A couple of weeks ago, I realised there was more behind my anger. I was feeling guilty as well. Guilty because of how I feel about something that happened when I was 15. My then-boyfriend touched me without my consent, while I was asleep, in places I'd make it clear (while awake, on a number of occasions) that I didn't want to be touched. He never (so far as I know) got as far as anything that I'd consider it to be really "sexual", but that was certainly the context*.
It was nearly 10 years ago, but every now and then I'm reminded in some way that I'm still not okay with it. Reading through posts on this site, I came to the conclusion that I had no real right to be so distressed about it, because so much worse happens to so many people every day.
The combination of the anger and the guilt was quite an unhealthy combination: the anger I felt on behalf of others made me feel that I should have done something more to stop him, that I should have broken up with him straight away, or spoken to him about it, or told my parents, or anything at all, to stop him thinking it's okay to treat women like that. The slightly better understanding this site gave me of his behaviour somehow led to me thinking that it was my job to fix it. Also, I liked attention at that age, and have been wondering since it happened if somehow I'd let him think that it would be okay, or even that I wanted it to happen for the "drama". The fact that I didn't tell anyone about it should have been enough to clear that one up, but it wasn't.
Thankfully, this site also has a Get Support section.
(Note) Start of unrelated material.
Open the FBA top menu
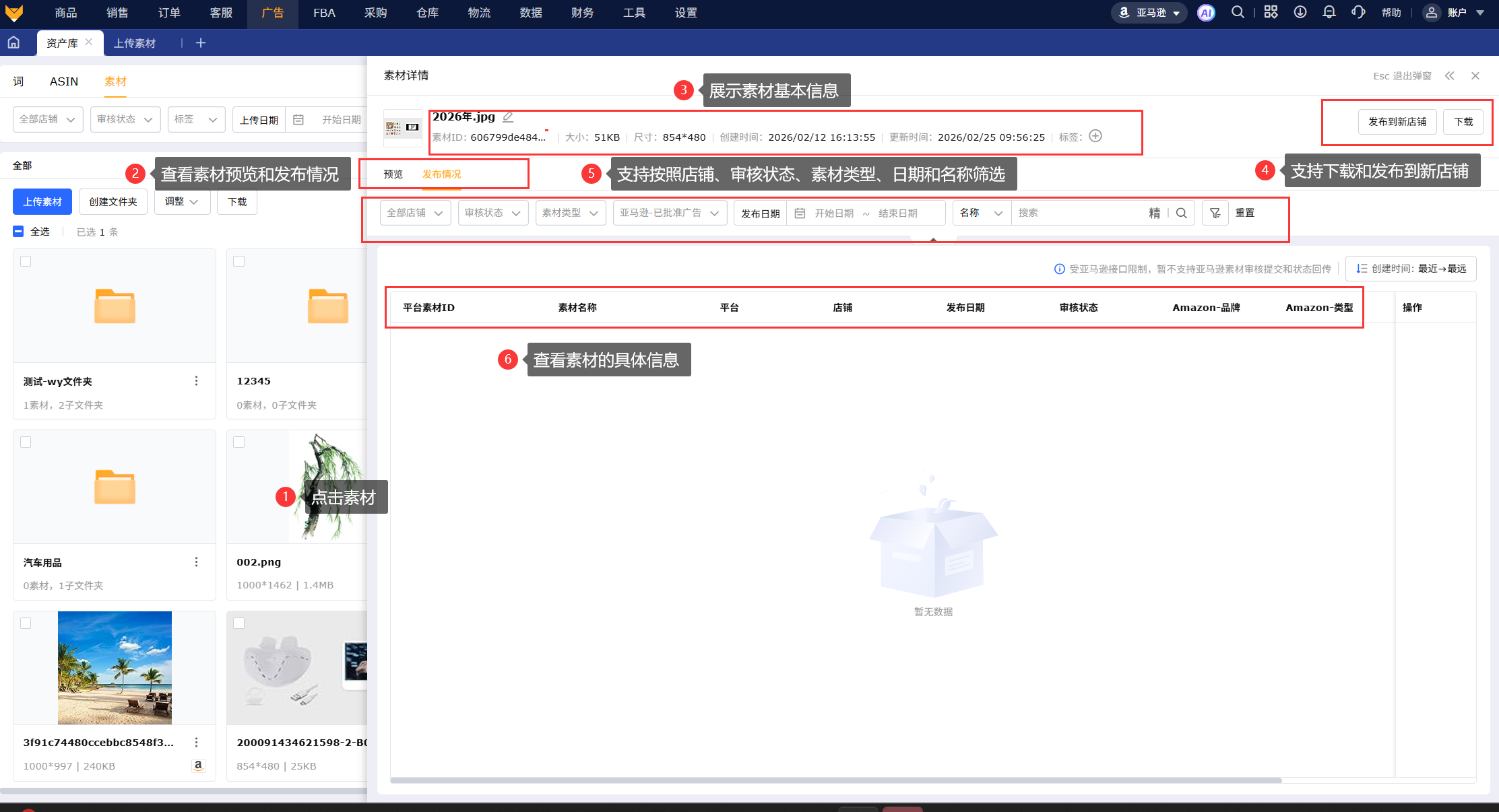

After calling one of the helplines, and apologising for calling with something so trivial, I managed to get a slightly more developed understanding of what happened. I couldn't have stopped him. I'd seen the way he considered women, all women, as beneath him, something I think he'd picked up from home. I'd seen him ignore my mother's request while a guest in her home, then jump to attention the minute my father suggested anything. I can see now that there is nothing I could have done to make a difference, not before he did that, or after. If I'd broken up with him, the scenario I think of most often as what I should have done, he would have seen it as a fault in me, not him.
So, this post is an overwhelmingly heartfelt thank you. It's taken a long time for me to realise I was feeling guilty, let alone to realise that I don't need to, and I don't think I could have got to this point without this site. I'm still fighting with feelings of responsibility for what happened, but being able to come here and read the posts helps me to keep working on seeing things more clearly.
I'm scared of sending this, because I still think I need to be found out, as someone whose experience really doesn't belong among the truly terrible things that others have been through. On the other hand, I do need to say thank you for the help I've found here, and I don't think that thank you would be right without an explanation of why it means so much to me.
*I've just read this back, and would like to correct myself. It was sexual. He had his hand down my trousers. I now know the definition of sexual assault, and what he did is certainly covered. I still find it hard to believe that something that serious happened to me, and to call it what it was.